A large number of hybrid metaheuristics for asymmetric traveling salesman problem (ATSP) have been proposed in the past decades which produced better solutions by exploiting the complementary characteristics of different optimization strategies. However, most of the hybridizations are criticized due to lacking of sufficient analytical basis. In this paper, a model induced max-min ant colony optimization (MIMM-ACO) is proposed to bridge the gap between hybridizations and theoretical analysis. The proposed method exploits analytical knowledge from both the ATSP model and the dynamics of ACO guiding the behavior of ants which forms the theoretical basis for the hybridization. The contribution of this paper mainly includes three supporting propositions that lead to two improvements in comparison with classical max-min ACO optimization (MM-ACO): (1) Adjusted transition probabilities are developed by replacing the static biased weighting factors with the dynamic ones which are determined by the partial solution that ant has constructed.
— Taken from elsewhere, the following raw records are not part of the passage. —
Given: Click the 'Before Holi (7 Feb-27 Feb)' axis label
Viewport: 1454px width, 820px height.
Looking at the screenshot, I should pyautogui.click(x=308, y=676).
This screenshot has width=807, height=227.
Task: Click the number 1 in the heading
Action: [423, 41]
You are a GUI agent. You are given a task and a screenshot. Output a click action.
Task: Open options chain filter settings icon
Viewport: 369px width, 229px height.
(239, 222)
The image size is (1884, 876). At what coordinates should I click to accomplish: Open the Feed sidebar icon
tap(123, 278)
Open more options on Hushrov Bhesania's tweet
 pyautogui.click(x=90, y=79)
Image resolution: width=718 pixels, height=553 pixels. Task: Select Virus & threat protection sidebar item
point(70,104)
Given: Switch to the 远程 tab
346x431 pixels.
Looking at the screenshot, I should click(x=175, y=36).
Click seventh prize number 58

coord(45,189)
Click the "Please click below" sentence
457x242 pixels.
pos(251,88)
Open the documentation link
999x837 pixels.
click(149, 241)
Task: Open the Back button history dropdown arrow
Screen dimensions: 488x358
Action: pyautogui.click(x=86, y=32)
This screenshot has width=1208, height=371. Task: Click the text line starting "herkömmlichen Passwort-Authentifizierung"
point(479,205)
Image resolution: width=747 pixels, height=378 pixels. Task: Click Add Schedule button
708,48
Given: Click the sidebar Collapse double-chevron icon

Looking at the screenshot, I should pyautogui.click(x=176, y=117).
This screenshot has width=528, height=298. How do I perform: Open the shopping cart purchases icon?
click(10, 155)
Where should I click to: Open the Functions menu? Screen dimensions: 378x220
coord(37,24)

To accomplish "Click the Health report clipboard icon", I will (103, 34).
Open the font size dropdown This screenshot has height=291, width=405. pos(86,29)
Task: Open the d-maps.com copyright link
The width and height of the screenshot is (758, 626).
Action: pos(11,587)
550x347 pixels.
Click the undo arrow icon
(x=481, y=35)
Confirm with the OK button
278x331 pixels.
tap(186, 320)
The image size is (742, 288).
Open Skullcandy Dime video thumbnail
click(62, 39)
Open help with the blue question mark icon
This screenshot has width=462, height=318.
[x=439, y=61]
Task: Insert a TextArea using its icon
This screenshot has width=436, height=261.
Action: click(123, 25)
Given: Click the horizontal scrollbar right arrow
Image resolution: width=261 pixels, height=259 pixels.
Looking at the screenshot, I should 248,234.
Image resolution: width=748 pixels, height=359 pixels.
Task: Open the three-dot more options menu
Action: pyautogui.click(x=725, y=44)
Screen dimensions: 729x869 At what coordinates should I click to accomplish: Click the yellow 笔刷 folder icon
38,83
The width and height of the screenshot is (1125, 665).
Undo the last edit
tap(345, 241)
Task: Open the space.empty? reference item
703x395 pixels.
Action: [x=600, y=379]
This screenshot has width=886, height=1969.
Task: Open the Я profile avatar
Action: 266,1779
As a byproduct, nonoptimal arcs will be indentified and excluded from further consideration based on the dual information derived from solving the associated assignment problem (AP). (2) A terminal condition is determined analytically based on the state of pheromone matrix structure rather than intuitively as in most traditional hybrid metaheuristics. Apart from the theoretical analysis, we experimentally show that the proposed algorithm exhibits more powerful searching ability than classical MM-ACO and outperforms state of art hybrid metaheuristics.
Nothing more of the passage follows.